= What needs to be done =
Pull out each line of the material below that contains the string "height".

= Raw records =
· · · · ·
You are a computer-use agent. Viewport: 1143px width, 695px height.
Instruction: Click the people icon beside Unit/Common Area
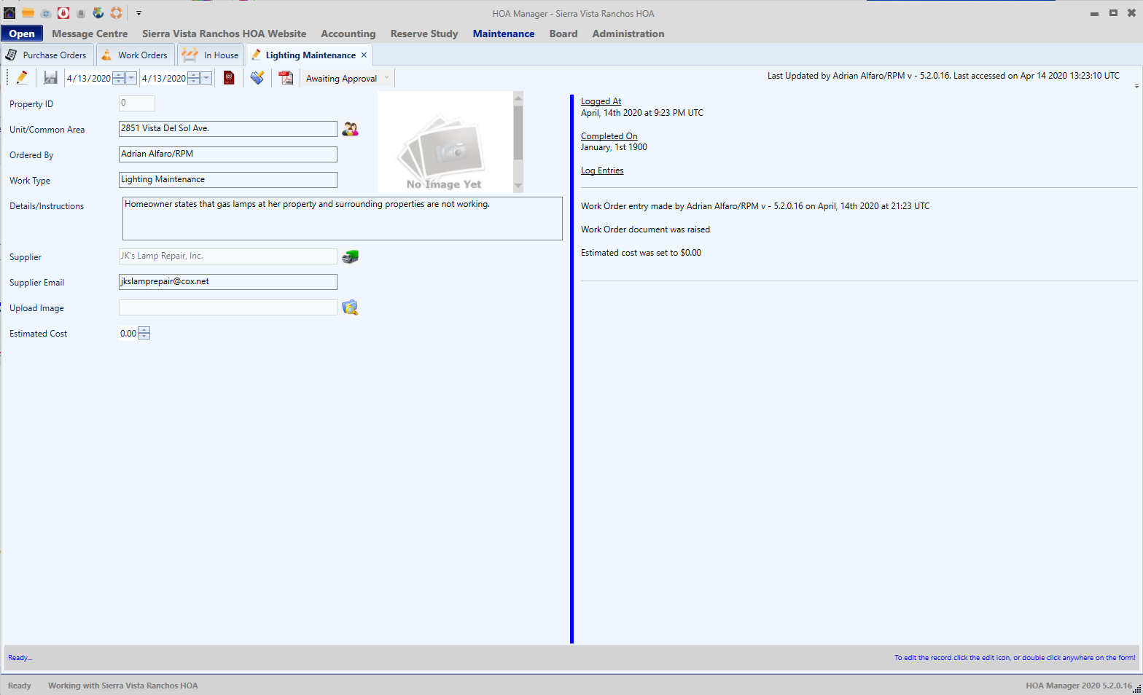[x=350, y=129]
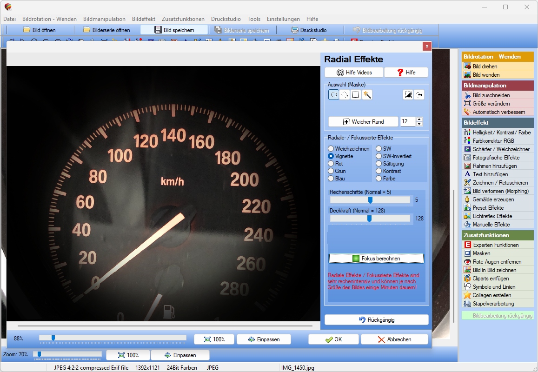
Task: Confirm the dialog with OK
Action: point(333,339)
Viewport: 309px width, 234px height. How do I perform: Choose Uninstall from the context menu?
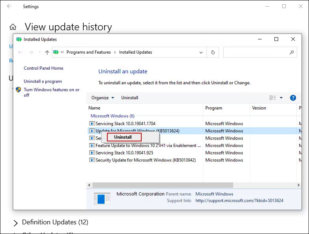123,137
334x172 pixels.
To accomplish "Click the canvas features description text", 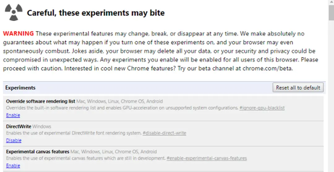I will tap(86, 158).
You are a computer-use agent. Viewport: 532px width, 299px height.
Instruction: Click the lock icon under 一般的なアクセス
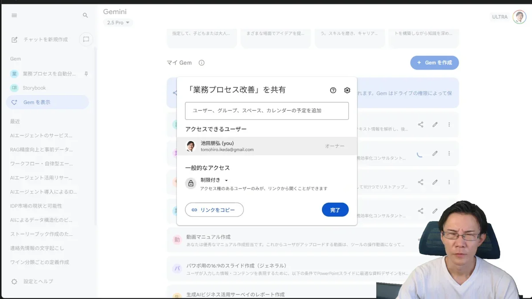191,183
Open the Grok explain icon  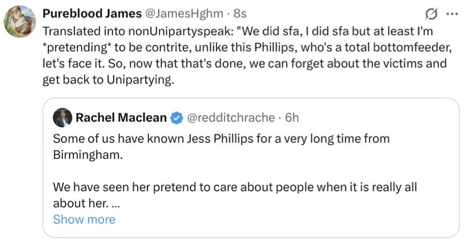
· · · · ·
= Result of the exercise =
You are a computer-use agent. Viewport: 1143px width, 695px height.
Viewport: 309px width, 234px height. How do I perform: Choose Uninstall from the context menu?
You are a computer-use agent. Viewport: 532px width, 299px height.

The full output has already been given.